Exercise details
The required output is every line from the beginning of the entries below through the line that includes "Task: Open a new tab with the plus icon", copied exactly.
[Start of Attachment]
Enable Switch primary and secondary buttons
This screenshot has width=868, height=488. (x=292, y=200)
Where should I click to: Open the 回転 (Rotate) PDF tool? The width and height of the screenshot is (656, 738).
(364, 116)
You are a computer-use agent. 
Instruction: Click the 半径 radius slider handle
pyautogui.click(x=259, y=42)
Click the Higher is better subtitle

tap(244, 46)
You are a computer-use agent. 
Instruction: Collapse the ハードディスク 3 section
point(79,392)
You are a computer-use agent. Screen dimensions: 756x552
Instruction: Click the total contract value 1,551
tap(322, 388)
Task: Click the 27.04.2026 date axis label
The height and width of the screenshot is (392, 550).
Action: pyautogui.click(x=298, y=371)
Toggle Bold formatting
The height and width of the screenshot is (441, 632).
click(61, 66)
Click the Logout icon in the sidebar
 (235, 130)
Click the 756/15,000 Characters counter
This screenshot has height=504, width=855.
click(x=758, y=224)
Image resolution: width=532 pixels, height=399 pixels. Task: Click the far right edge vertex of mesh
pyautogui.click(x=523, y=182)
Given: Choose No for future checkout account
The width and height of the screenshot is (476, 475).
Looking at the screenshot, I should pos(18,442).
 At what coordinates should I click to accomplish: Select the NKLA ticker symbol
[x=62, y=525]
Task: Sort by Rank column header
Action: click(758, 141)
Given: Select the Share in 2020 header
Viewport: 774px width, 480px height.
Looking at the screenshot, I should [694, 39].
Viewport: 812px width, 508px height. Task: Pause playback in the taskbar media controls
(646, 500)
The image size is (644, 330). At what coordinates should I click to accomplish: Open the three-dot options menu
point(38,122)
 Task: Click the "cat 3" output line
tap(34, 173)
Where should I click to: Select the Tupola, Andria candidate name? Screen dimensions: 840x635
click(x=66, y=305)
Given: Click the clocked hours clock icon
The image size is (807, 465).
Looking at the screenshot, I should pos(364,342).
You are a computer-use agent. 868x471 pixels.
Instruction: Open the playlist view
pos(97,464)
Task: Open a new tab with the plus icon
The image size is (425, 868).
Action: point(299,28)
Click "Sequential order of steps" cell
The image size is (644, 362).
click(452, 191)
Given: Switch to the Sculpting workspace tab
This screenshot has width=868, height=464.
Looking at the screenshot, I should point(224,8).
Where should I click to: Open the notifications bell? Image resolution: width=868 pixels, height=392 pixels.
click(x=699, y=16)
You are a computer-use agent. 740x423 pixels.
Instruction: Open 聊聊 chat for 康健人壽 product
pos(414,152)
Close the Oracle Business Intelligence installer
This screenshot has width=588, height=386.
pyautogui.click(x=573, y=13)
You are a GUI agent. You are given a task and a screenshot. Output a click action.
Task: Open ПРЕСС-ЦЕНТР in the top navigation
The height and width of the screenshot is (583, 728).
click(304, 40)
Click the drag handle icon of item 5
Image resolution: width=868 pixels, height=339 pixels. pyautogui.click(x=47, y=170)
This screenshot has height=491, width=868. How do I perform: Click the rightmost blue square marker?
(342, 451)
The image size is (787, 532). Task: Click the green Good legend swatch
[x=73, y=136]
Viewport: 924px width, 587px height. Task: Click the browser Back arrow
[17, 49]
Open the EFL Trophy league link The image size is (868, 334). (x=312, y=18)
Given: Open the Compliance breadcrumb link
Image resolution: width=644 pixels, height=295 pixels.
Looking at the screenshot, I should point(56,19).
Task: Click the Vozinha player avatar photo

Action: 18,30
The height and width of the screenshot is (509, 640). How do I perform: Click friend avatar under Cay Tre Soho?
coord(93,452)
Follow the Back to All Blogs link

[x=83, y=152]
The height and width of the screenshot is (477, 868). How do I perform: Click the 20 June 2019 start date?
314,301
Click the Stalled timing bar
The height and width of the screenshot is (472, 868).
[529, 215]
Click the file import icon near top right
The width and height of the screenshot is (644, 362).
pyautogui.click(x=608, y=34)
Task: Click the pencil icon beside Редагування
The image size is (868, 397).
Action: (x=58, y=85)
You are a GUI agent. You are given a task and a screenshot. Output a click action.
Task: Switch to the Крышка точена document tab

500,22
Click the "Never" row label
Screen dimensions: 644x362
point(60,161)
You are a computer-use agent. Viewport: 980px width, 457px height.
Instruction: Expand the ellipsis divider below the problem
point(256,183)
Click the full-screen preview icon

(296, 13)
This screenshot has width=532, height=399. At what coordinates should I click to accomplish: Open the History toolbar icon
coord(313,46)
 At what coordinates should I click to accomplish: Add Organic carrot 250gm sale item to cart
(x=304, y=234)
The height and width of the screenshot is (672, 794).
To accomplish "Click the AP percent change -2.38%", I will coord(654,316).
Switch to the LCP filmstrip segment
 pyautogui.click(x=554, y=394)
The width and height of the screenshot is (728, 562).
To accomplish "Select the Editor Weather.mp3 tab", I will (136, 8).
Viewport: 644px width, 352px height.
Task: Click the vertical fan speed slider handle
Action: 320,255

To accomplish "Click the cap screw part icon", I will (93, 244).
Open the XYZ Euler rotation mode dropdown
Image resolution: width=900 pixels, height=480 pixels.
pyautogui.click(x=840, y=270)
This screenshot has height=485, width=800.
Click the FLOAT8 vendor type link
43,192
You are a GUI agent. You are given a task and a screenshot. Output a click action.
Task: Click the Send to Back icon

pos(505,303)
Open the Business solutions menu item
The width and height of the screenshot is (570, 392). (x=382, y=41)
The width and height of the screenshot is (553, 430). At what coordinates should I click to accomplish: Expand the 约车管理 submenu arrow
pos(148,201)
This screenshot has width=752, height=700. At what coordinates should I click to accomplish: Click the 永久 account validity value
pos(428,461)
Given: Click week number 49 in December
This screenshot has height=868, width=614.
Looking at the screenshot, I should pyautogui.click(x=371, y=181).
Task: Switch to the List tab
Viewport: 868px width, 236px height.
[End of Attachment]
Answer to the problem
Enable Switch primary and secondary buttons
This screenshot has width=868, height=488. (x=292, y=200)
Where should I click to: Open the 回転 (Rotate) PDF tool? The width and height of the screenshot is (656, 738).
(364, 116)
You are a computer-use agent. 
Instruction: Click the 半径 radius slider handle
pyautogui.click(x=259, y=42)
Click the Higher is better subtitle

tap(244, 46)
You are a computer-use agent. 
Instruction: Collapse the ハードディスク 3 section
point(79,392)
You are a computer-use agent. Screen dimensions: 756x552
Instruction: Click the total contract value 1,551
tap(322, 388)
Task: Click the 27.04.2026 date axis label
The height and width of the screenshot is (392, 550).
Action: pyautogui.click(x=298, y=371)
Toggle Bold formatting
The height and width of the screenshot is (441, 632).
click(61, 66)
Click the Logout icon in the sidebar
 (235, 130)
Click the 756/15,000 Characters counter
This screenshot has height=504, width=855.
click(x=758, y=224)
Image resolution: width=532 pixels, height=399 pixels. Task: Click the far right edge vertex of mesh
pyautogui.click(x=523, y=182)
Given: Choose No for future checkout account
The width and height of the screenshot is (476, 475).
Looking at the screenshot, I should pos(18,442).
 At what coordinates should I click to accomplish: Select the NKLA ticker symbol
[x=62, y=525]
Task: Sort by Rank column header
Action: click(758, 141)
Given: Select the Share in 2020 header
Viewport: 774px width, 480px height.
Looking at the screenshot, I should [694, 39].
Viewport: 812px width, 508px height. Task: Pause playback in the taskbar media controls
(646, 500)
The image size is (644, 330). At what coordinates should I click to accomplish: Open the three-dot options menu
point(38,122)
 Task: Click the "cat 3" output line
tap(34, 173)
Where should I click to: Select the Tupola, Andria candidate name? Screen dimensions: 840x635
click(x=66, y=305)
Given: Click the clocked hours clock icon
The image size is (807, 465).
Looking at the screenshot, I should pos(364,342).
You are a computer-use agent. 868x471 pixels.
Instruction: Open the playlist view
pos(97,464)
Task: Open a new tab with the plus icon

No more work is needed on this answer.